The poem is of course a riff on the famous gunpowder plot to blow up the Houses of Parliament on 5th November 1605. The event is commemorated each year in England and New Zealand with fireworks and bonfires. All Saints Day is celebrated in the Christian calendar on 1st November, a day after Halloween. On the 11th, War veterans are remembered for both Veterans’ Day and Rememberance Day in the US and Europe respectively. Americans dine on a feast of turkey and stuffing for Thanksgiving on the 22nd, and then begin the online holiday shopping season four days later during the lesser-known Cyber Monday. But enough small talk - lets get on with the Calendar Competition!
David Haigh kicks off November’s blog with a bang with a tribute to Guy Fawkes Night:
Demonstrating how much fun you can have with Photoshop and a little time on your hands is Fatih Köymen, who has upgraded his medieval troops with the latest anti-aircraft missiles. Unfortunately they will have to wait around for several hundred years to get any proper use out of them…
Maciej Sprada from Poland won last month’s Calendar Competition and has wasted no time in coming up with another cracking entry for November:
“My main inspiration to do that scene was Teutonic campaign. This campaign is the most bloody and dark of all in kingdoms. The campaign reminds me of autumn because most of all time is dusky, rainy, gloomy and foggy. So of course I included that motif in my art too.
This scene was created in 3ds max. I created all of the models myself. At the end I did some adjustment with brightness in Photoshop. That was very hard for me because I don’t have much time to do things like this (I study) so it took a couple of nights to do the scene. But I think that the last effect of my work is very good.”
Marcus Roberts from Kent, England sent in this image of a Knight stood in front of an intense fire.
“I got the Knight from a photo I had taken at a wedding. It was my uncle posing in his full armour just before the big moment. The knight was mostly made from threshold filter and playing with the contrast and colour of the photo using different layers.
I had been inspired by a number of model paintings and illustrations of Medieval battles depicting the events taking place. A knight and his army are taking revenge upon their victims in the scorched earth of the enemy’s land.
I used Photoshop 7 and Corel Painter 9 on a number of photos I had taken during the year. I combined a number of layers to create depth and colour. At different stages I printed it out and scanned it back in the piece to give a dark distressed feel.
This was an experimental piece I been working for a couple of days. I like to try new techniques and processes in both programs to take my work to the next stage.”

GIVEN MATERIAL -
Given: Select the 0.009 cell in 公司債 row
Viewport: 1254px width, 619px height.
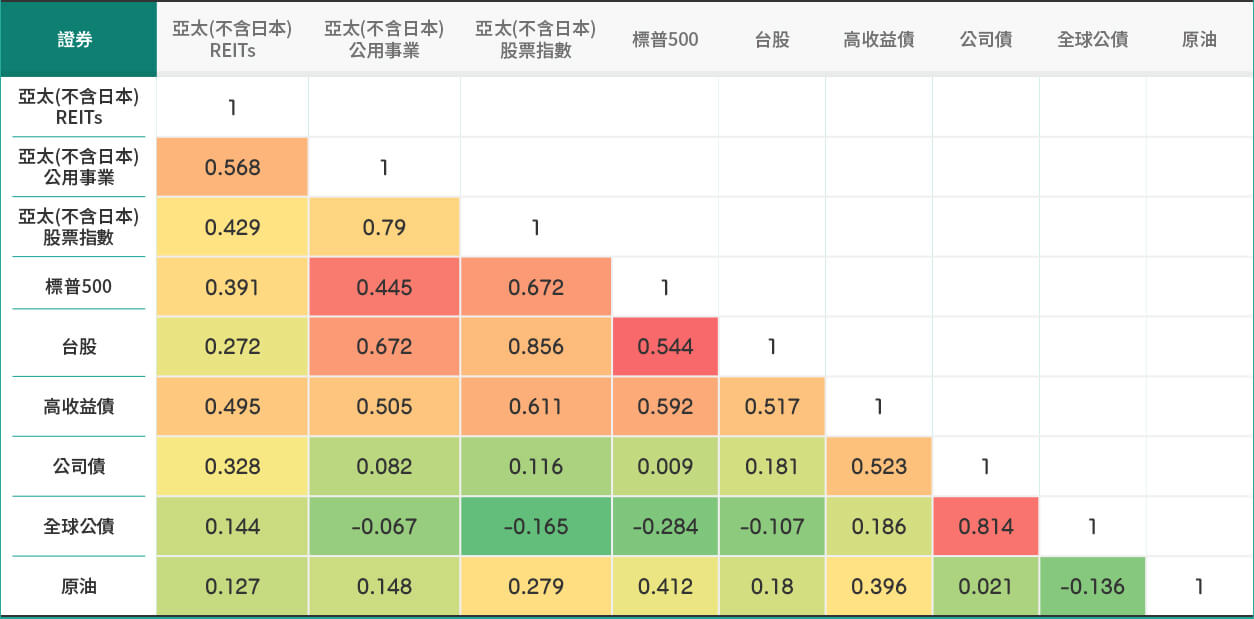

TASK REQUIREMENTS -
a) Answer these questions using the blog post:
(i) On what date was the gunpowder plot to blow up the Houses of Parliament?
(ii) In which program was Maciej Sprada's scene created?
(iii) Where did Marcus Roberts get the Knight in his image?
b) Please print the blog post from "Marcus Roberts from" up to and including "using different layers.".
c) List every person named in full in the blog post.
Answer from the blog post alone, without drawing on the material.

RESPONSES TO THE EXERCISE -
a)
(i) 5th November 1605
(ii) 3ds max
(iii) From a photo he had taken at a wedding

b)
Marcus Roberts from Kent, England sent in this image of a Knight stood in front of an intense fire.
“I got the Knight from a photo I had taken at a wedding. It was my uncle posing in his full armour just before the big moment. The knight was mostly made from threshold filter and playing with the contrast and colour of the photo using different layers.

c)
David Haigh
Fatih Köymen
Maciej Sprada
Marcus Roberts